La tendance est de plus en plus visible dans les supermarchés : le beurre manque dans les rayons. Pour expliquer cette pénurie, il y a bien sûr la baisse de production de lait et la hausse de la demande mondiale, en Chine et aux États-Unis. Mais il y a également une autre raison : un blocage entre les industriels et les grandes surfaces. En ce moment, un bras de fer est en cours au sujet du prix, car le cours du beurre a explosé. De manière assez logique, les industriels veulent profiter de cette hausse et demandent donc des augmentations de prix des barquettes de beurre en grande surface. Pas question, répond la grande distribution. Conséquence : les industriels ne veulent pas livrer ces enseignes.

Différence entre les grandes marques et les autres. On pourra objecter que l'on trouve malgré tout des grandes marques dans les rayonnages. C'est tout à fait logique : ils n'ont pas le choix. Les marques comme Président, Elle et Vire ou encore St Hubert sont sous contrat pour un an et sont obligés de vendre au prix du contrat, même si les coûts ont augmenté depuis. En revanche, les marques de distributeurs (les "MDD") telles que les marques repères et autres petits prix ont des contrats de 6 mois, de 3 mois, voire moins. Ces industriels peuvent donc logiquement décider de ne plus livrer la grande surface si elle refuse de payer plus.

 

"Marché intérieur moins rémunérateur". "Ces contrats ne sont pas renouvelés pour l'instant et c'est pour ça que les distributeurs ne sont plus achalandés. On n'approvisionne pas le marché intérieur car il est moins rémunérateur que le marché mondial. C'est un choix d'industriels", résume André Bonnard, secrétaire général de la Fédération nationale des producteurs de lait. Pour être pleinement rémunérateur, estiment les professionnels, il faudrait que les grandes surfaces augmentent de 5 à 10% les prix des barquettes de beurre en grande surface.

Le beurre, 10% du lait français. Côté producteurs de lait, cette pénurie de beurre n'est pas non plus une manne financière exceptionnelle. Pour une raison très simple : moins de 10% du lait en France sert à faire du beurre. Ils en profitent donc un petit peu sur cette partie-là, mais sur les 90% restants, les prix restent extrêmement bas. Il faut bien comprendre que ce n’est pas le lait qui est recherché, mais bien le produit fini, en l’occurrence ici le beurre.

Des prix qui vont rester élevés. Pour faire revenir les marques des distributeurs dans les rayons, tout va dépendre de la volonté des grandes surfaces. Vont-elles remonter leur prix d’achat ? Selon les professionnels de la filière, le problème peut être réglé du jour au lendemain. Certains ont bon espoir, car le beurre est d'après eux l’un des produit essentiels d’une supermarché. Ce qui est sûr, c’est que les prix vont rester élevés, parce que les stocks resteront toujours très faibles et la demande très importante.

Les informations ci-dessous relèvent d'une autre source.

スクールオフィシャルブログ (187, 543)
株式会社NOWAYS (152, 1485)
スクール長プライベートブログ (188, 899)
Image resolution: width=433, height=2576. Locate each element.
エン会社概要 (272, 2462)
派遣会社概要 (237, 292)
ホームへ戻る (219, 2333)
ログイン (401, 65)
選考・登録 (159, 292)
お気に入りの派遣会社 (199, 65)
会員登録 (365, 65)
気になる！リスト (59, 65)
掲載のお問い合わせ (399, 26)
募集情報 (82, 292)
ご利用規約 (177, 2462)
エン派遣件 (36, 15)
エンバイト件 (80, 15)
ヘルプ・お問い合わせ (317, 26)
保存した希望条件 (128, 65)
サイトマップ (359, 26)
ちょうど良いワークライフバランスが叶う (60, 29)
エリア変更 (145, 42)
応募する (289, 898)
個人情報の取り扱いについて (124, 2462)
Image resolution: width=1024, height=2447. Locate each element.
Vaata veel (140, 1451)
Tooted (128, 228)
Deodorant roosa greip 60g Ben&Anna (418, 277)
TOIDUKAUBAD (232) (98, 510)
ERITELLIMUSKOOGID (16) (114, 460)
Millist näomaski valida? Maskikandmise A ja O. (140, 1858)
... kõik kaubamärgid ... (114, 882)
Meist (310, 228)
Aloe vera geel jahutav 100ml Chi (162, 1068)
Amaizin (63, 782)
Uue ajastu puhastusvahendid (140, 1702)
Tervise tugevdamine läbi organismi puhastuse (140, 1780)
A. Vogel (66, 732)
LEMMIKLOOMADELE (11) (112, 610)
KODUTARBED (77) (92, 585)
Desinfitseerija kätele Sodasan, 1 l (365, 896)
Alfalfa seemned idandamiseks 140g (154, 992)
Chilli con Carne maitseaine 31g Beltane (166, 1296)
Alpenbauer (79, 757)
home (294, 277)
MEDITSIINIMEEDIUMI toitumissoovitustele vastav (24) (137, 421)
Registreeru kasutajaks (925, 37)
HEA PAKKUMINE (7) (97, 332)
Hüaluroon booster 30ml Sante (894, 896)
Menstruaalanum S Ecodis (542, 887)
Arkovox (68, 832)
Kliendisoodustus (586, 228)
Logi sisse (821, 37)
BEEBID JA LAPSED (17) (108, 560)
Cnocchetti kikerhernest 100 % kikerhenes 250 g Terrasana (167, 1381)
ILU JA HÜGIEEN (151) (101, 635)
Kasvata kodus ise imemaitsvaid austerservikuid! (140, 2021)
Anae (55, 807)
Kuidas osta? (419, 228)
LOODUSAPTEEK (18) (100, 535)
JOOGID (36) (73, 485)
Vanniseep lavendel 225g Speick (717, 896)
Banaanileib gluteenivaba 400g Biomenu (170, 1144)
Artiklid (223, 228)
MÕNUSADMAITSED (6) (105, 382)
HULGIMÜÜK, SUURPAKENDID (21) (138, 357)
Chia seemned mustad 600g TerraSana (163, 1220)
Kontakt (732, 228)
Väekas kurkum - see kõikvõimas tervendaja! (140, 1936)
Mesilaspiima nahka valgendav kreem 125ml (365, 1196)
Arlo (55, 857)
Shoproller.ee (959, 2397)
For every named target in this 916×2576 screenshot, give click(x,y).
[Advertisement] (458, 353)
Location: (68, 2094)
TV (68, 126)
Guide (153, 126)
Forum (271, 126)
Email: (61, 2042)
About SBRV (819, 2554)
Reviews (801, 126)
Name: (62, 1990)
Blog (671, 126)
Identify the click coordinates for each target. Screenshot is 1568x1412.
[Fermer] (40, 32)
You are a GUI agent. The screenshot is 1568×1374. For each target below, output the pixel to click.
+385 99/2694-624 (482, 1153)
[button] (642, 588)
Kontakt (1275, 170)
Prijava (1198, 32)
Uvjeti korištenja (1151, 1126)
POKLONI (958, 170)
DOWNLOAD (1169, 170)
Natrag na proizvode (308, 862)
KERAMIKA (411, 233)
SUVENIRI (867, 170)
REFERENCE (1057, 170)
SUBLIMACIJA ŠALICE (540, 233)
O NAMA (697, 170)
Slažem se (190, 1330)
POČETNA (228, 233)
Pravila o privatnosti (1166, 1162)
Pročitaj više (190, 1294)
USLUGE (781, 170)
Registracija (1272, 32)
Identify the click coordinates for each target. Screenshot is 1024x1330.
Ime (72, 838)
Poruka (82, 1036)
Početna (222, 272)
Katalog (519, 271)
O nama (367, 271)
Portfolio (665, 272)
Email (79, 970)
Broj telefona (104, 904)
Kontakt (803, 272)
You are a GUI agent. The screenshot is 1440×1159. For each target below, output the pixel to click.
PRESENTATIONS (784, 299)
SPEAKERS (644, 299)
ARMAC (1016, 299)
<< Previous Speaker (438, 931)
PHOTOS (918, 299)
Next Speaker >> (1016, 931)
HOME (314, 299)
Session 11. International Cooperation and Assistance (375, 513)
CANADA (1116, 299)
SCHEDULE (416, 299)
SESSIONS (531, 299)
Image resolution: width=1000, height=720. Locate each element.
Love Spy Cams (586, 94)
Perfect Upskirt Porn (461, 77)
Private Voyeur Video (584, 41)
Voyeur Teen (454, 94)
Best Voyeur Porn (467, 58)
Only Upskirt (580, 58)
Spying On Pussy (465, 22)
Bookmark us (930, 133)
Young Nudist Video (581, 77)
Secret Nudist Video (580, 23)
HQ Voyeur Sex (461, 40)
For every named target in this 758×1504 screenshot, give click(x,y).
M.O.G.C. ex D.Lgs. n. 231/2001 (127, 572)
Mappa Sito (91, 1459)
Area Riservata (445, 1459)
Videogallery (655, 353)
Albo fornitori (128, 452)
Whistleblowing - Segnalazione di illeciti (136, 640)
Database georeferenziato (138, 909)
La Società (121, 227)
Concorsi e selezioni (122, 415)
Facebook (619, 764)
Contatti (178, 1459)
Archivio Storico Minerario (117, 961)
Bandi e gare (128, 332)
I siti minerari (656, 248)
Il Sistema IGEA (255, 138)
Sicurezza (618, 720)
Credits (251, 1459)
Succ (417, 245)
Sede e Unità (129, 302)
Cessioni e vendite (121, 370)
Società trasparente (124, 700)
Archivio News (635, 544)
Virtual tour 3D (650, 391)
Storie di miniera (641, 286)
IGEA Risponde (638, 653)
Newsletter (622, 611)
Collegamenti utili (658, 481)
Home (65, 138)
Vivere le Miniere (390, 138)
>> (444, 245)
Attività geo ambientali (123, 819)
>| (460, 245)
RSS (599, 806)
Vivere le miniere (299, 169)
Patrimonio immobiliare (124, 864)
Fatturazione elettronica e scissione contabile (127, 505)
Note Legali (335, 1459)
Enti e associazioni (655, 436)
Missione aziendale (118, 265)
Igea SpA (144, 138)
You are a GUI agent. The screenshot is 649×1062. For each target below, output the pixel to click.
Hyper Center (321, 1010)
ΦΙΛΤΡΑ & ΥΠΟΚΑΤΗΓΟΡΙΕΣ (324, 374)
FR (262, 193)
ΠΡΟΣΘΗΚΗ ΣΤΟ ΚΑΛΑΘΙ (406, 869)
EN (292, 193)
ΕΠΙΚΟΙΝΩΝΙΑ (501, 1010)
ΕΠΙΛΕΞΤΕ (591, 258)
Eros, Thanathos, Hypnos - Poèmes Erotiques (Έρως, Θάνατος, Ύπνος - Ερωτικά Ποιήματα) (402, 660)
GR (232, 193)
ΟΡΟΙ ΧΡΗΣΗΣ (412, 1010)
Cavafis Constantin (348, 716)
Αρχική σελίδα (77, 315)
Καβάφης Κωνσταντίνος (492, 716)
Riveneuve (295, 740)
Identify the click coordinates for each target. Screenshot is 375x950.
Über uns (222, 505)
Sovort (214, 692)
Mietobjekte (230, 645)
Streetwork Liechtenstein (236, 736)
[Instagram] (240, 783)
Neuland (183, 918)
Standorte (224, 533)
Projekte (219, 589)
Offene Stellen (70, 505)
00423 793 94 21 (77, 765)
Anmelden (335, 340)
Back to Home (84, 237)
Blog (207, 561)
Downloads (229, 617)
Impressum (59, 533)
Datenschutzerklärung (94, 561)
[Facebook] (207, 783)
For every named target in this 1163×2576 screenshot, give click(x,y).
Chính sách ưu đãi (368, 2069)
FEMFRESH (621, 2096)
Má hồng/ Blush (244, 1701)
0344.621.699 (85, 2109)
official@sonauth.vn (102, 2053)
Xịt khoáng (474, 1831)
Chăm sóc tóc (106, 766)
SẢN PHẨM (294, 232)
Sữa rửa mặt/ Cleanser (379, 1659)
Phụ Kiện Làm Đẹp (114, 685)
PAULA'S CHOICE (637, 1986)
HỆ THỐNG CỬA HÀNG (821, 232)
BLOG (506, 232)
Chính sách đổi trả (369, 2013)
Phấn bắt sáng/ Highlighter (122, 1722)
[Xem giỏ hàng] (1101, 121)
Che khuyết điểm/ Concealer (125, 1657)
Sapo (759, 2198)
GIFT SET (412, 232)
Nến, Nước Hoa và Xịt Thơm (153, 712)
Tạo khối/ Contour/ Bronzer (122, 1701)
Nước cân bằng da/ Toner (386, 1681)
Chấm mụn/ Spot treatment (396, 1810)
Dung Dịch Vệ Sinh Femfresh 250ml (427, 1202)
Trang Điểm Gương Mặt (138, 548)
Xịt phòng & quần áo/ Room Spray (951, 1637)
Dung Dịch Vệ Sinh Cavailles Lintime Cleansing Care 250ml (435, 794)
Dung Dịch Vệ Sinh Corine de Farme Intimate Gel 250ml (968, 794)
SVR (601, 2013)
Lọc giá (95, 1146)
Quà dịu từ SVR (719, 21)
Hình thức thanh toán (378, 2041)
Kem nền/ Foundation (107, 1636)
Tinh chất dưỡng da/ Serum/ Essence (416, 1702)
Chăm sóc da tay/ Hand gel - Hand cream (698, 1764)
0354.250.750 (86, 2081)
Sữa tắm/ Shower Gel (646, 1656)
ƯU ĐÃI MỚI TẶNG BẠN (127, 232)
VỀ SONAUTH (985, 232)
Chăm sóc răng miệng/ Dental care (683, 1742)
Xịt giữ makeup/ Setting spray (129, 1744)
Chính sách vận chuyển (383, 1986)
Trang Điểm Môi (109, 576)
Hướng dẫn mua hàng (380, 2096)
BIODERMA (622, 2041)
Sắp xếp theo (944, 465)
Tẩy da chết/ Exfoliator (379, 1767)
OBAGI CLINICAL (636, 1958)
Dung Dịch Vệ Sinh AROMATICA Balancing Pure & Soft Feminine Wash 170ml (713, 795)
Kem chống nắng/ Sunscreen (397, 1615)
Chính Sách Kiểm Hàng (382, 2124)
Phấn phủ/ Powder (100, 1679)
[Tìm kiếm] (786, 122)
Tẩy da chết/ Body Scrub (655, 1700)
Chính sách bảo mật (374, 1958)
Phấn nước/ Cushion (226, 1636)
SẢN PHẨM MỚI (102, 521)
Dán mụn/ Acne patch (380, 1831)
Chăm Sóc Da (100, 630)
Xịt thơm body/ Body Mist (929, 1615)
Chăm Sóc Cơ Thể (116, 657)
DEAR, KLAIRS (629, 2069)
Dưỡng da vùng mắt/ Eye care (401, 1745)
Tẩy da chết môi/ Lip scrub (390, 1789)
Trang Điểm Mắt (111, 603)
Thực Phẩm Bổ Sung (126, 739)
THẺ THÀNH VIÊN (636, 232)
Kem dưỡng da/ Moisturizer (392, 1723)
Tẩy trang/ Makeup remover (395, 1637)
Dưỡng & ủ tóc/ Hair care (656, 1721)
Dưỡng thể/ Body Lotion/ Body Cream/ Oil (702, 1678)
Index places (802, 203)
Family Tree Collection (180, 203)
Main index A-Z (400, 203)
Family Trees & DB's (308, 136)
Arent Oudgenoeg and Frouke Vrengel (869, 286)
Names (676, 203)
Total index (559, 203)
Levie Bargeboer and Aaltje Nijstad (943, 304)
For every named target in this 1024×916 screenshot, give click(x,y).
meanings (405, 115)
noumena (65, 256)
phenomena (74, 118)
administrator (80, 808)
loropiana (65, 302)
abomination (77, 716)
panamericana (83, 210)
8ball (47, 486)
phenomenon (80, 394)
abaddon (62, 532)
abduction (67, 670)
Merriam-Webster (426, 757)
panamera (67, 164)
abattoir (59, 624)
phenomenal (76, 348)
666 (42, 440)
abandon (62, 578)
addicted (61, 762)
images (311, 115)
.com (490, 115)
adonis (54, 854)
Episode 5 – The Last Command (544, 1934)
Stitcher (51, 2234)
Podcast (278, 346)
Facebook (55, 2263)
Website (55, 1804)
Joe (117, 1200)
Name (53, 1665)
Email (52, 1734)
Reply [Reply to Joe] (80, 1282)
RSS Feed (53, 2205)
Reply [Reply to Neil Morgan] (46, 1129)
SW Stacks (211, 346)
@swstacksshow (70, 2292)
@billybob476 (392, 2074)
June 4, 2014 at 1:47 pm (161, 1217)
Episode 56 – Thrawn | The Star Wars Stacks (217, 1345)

Trois autres raisons pour expliquer cette pénurie

On l'a vu, les blocages entre les industriels et les grandes surfaces expliquent en partie les pénuries que vous constatez éventuellement dans vos rayons. Mais ce n'est pas tout : 

- Les vaches ont leurs petits pendant l'hiver et produisent moins de lait à cette période de l'année. Au printemps, cet effet devrait s'estomper et faire remonter la production globale.

- Les conditions climatiques difficiles de l'année 2016 et du printemps 2017 expliquent une offre plus faible cet automne. 

- Le beurre est de mieux en mieux considéré par les consommateurs. Autrefois relégué comme une vulgaire matière grasse dangereuse pour la santé, il est aujourd'hui réhabilité est de plus en plus utilisé dans les cuisines de France et d'ailleurs.